EXERCISE PROMPT: Reproduce the forum post about speeding up psipred word for word, from its heading to its last sentence.

(STUDY TEXT)

Question

Speeding Up Psipred (Or Finding A Better Locally-Run Alternative)

0

Entering edit mode

11.4 years ago

Dave ▴ 80

I know there have already been a few general questions about Secondary Structure Prediction, but hopefully mine is a bit more specific.

I am currently using psipred as part of a pipeline where I need secondary-structure and wondering if there is any way I can speed up the process a little:

Running locally, on a reasonably-powerful CPU, psipred takes on average 5-10 minutes (mainly for blasting with psiblast+) on medium-sized sequences (less than 300 letters), when the online version resolves it in 1 or 2.

Furthermore, a lot of the queries involve known proteins, for which a 100% match exists, so I would expect the match to be returned on the first iteration and the search to be terminated (instead, I suspect the tool keeps running until the end and lesser matches are found).

I know I can lower the number of iterations, but it doesn't seem to bring the execution time by much (and I would run the risk of not finding any homology, on the off-chance that there is no exact match).

Is there any other way I could modify the parameters given to psiblast in the runpsipred script, to speed things up (even at the expense of some precision)?

For example a way I could make it stop immediately if an exact match is found (I reckon this should be sufficient for the rest of psipred's algorithm).

(End STUDY TEXT)
(PROVIDED DATA)

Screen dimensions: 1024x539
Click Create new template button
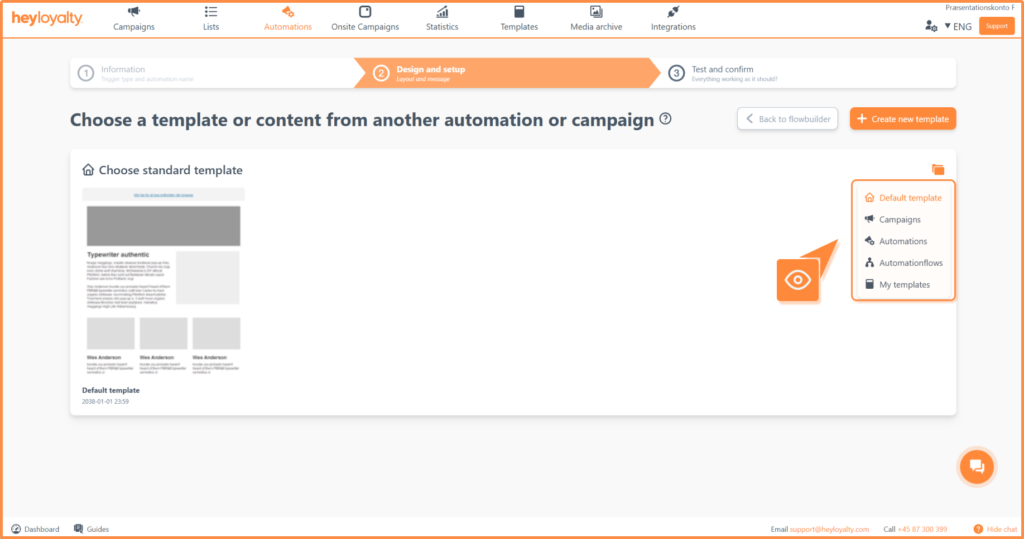point(902,119)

(End PROVIDED DATA)

EXERCISE OUTPUT:
Question

Speeding Up Psipred (Or Finding A Better Locally-Run Alternative)

0

Entering edit mode

11.4 years ago

Dave ▴ 80

I know there have already been a few general questions about Secondary Structure Prediction, but hopefully mine is a bit more specific.

I am currently using psipred as part of a pipeline where I need secondary-structure and wondering if there is any way I can speed up the process a little:

Running locally, on a reasonably-powerful CPU, psipred takes on average 5-10 minutes (mainly for blasting with psiblast+) on medium-sized sequences (less than 300 letters), when the online version resolves it in 1 or 2.

Furthermore, a lot of the queries involve known proteins, for which a 100% match exists, so I would expect the match to be returned on the first iteration and the search to be terminated (instead, I suspect the tool keeps running until the end and lesser matches are found).

I know I can lower the number of iterations, but it doesn't seem to bring the execution time by much (and I would run the risk of not finding any homology, on the off-chance that there is no exact match).

Is there any other way I could modify the parameters given to psiblast in the runpsipred script, to speed things up (even at the expense of some precision)?

For example a way I could make it stop immediately if an exact match is found (I reckon this should be sufficient for the rest of psipred's algorithm).